Legal Perspective: Upcoming Changes to Stark’s Recruitment Exception

KATHRYN GILCHRIST AND DAVID DONNELL

Last month, we gave a general overview of the changes made in the final Stark Phase III regulations (introduced in September and effective this month). One area of change that may have the most positive benefits to hospitals and physician practices in Mississippi is found in the recruitment exception.

The recruitment exception allows a hospital to make recruitment payments to either a physician practice, which a recruited physician will join, or directly to a recruited physician so long as the physician is relocating to the hospital’s geographic area. These arrangements must be set out in writing and signed by the parties and not conditioned on the physician’s referral of patients to the hospital. Further, the hospital may not, directly or indirectly, determine the amount paid to the physician based on the volume or value of referrals. The physician must also be allowed to establish privileges at other hospitals and refer patients to such hospitals. Residents or those physicians in practice less than one year are still excluded from this requirement.

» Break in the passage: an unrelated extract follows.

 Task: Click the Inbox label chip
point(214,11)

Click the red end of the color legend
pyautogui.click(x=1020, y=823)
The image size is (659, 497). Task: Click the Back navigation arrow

Under the new rule, hospitals have greater flexibility in defining their “geographic area” for purposes of relocating a physician because CMS has allowed some forgiveness to the former, rigid patient population calculations. Rural hospitals, or those that are not in Metropolitan Statistical Areas (MSAs), are given the most latitude and can recruit a physician into any contiguous zip code area in which the hospital receives 90 percent of its inpatients. This allows greater flexibility by allowing hospitals the ability to recruit physicians to some of its outlying areas within its market. Healthcare providers should note that CMS will now consider a physician’s medical practice “relocated” if the practice was outside of the area into which he/she is recruited or if the physician derives revenues from at least 75 percent of “new” patients in the geographic area. “New” patients must not have been seen by the physician the previous three years.

Equally important, hospitals may make recruitment payments to either the recruited physician or to the practice the physician is joining. Obviously, the hospital may not vary the payment based on the referrals generated by the physician practice. If made to the practice, the group is required to execute the agreement and be bound by the record keeping guidelines set forth in the regulations. Generally, actual recruiting costs may be maintained by the physician practice, but all incentive payments must be given directly to the recruit.

In cases of income guarantees, the rule requires that only actual incremental expenses of the group are assessed to the recruited physician. However, in some rural areas, Phase III will now allow major advantages, including: (1) the ability to account for some overhead in the incremental costs, and (2) the option to add reasonable practice restrictions, such as non-compete clauses. If the physician is recruited into certain rural areas and replaces a physician who retired, died or moved out of the geographic area in the previous 12 months, income guarantees may include the lower of a per physician overhead allocation or 20 percent of the practice’s aggregate overhead costs. This allows for real cost savings for the existing group practice members.

Next, while the physician practice may not impose “unreasonable” practice restrictions on the recruit, significant limitations are allowed. For instance, “reasonable” practice restrictions can include confidentiality terms, anti-solicitation clauses and moonlighting prohibitions. Of even more significance is CMS’s recognition that non-compete clauses are not per se unreasonable.

While historically considered “unreasonable restrictions,” CMS noted a few examples where non-competes could be “reasonable.” First, if the group restricts the physician from a certain area, but the physician is still able practice in the hospital’s “geographic area” without violating the agreement, the restriction could be reasonable. This would be useful if the hospital had a large “geographic area.” A non-compete could also be used if accompanied by a reasonable liquidated damage provision. These clauses generally require the physician to pay a fee to the practice to be able to remain in practice in the area. Reasonableness as to the liquidated damages would be a fact dependent calculation.

To be sure, the final Stark Phase III regulations have opened up physician recruiting to allow more flexibility and greater financial benefit to all parties involved. When your hospital or practice looks to add providers, be sure to carefully consider these new rules. You may be surprised at the flexibility now found in the Stark Law.